The article tells us about a young Japanese woman called Okiyama’s and her first keitai shosetsu or “cell-phone novel,” K, was written on her 3G Sharp handset and finished with a speed that would have left Barbara Cartland eating her literary dust. In book form, it is 235 pages long. “I had never written a story,” she admits. As early as 2000, keitai shosetsu were appearing on the website Maho i-Rando, which offered MySpace-style homepages, to which readers posted diary entries via their cell phones. “We gave them a tool that allowed them to publish novels, short stories and poems, chapter by chapter, just like a real book.” That represents a lot of phone time. “Cell phones occupy pockets of spare time in people’s daily lives — especially for exchanging nonurgent e-mails, playing games, visiting fortune-telling sites. Keitai shosetsu fit in that tradition.”

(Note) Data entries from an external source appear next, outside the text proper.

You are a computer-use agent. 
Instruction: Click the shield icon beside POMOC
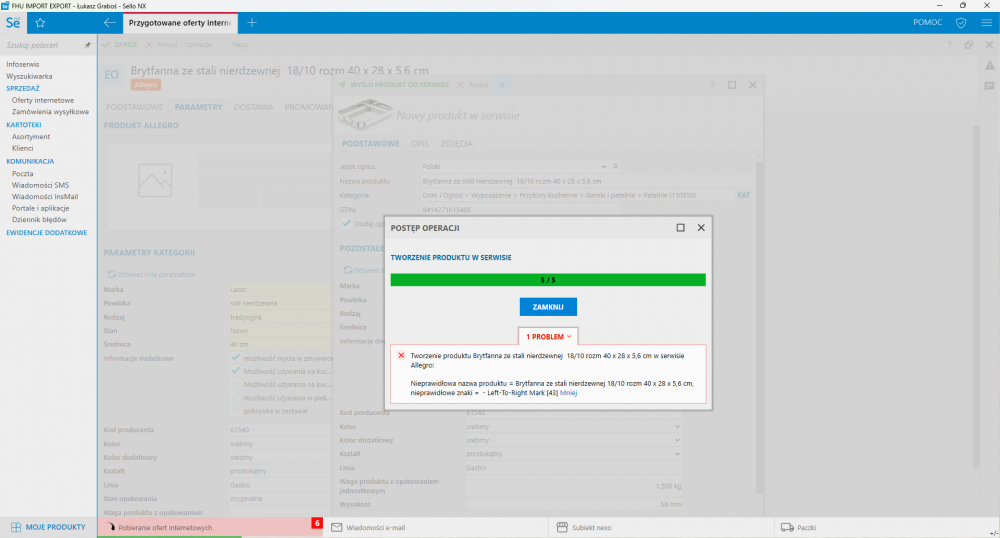(960, 22)
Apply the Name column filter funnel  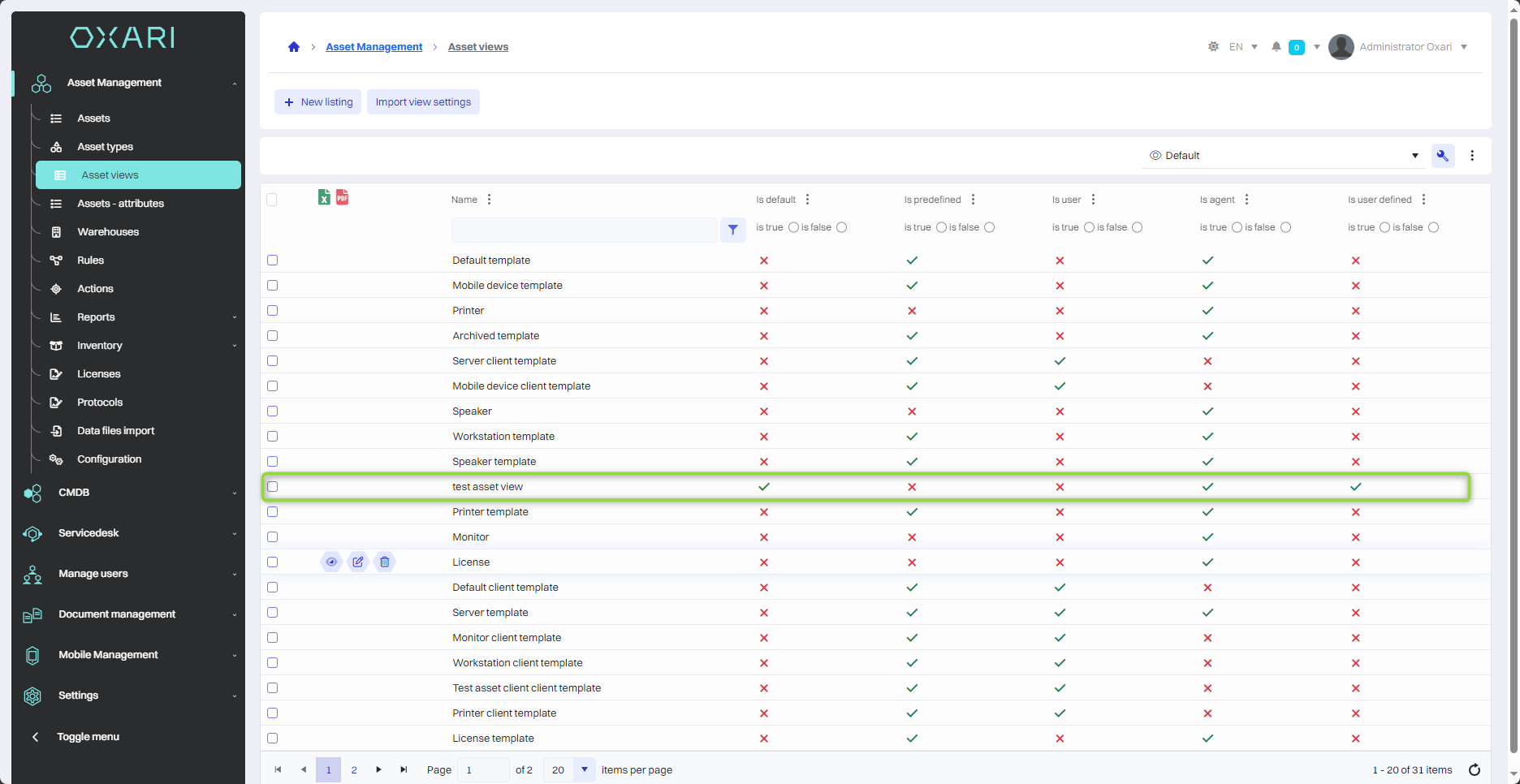pyautogui.click(x=732, y=230)
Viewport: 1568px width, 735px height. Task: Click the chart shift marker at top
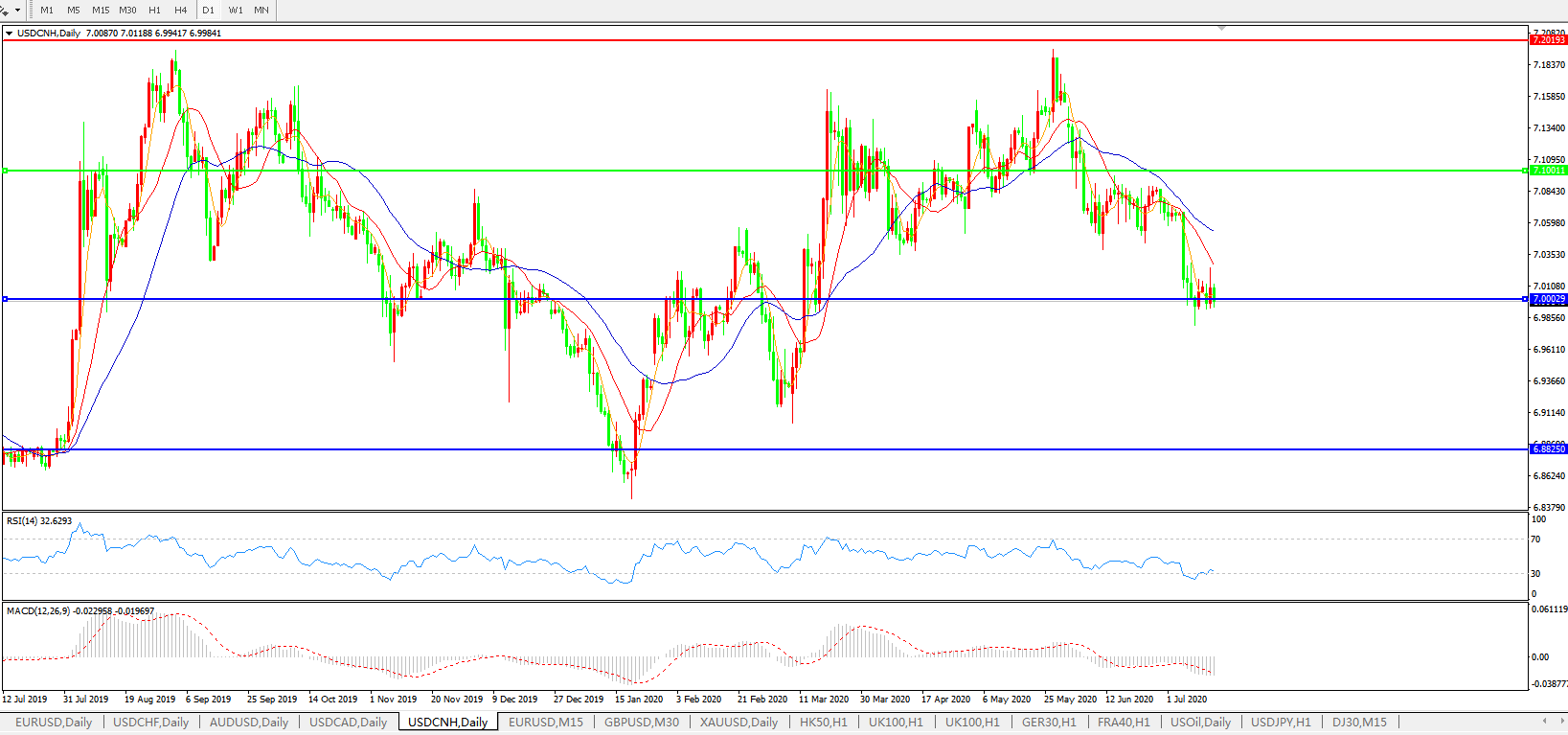[x=1220, y=29]
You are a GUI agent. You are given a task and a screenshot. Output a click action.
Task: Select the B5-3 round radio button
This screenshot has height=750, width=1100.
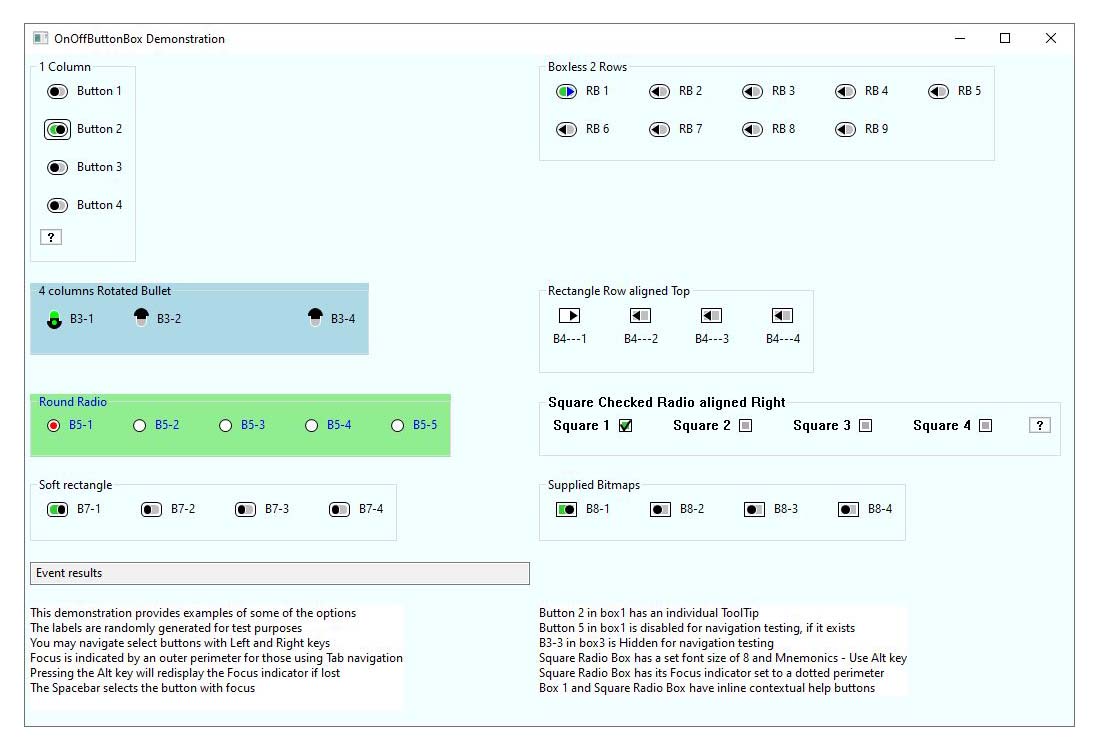226,425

In major book wholesaler Tohan’s 2007 best-seller list, five out of the top 10 books in the fiction category are keitai shosetsu, including the top three. The new genre is provoking fierce indignation among Japan’s literati, many of whom think that keitai shosetsu should stay on cell-phone screens. A popular cell-phone novelist sells several hundred thousand, and recruitment for new talent is intense. “Keitai shosetsu are usually about love stories — often romantic relationships experienced by the target audience,” says Mari Kuramachi, an editor at Starts. “Why don’t you write a novel and move me?” read one angry schoolgirl’s recent online post, in response to a vehement keitai shosetsu detractor.
Question 1: Do you access the internet from your cell phone more often than your PC?
cgraglia said,
January 6, 2009 @ 4:17 pm
no i strictly use my PC. I do not have the internet on my cellphone. I wouldn’t use it even if i had internet on my cellphone anyways.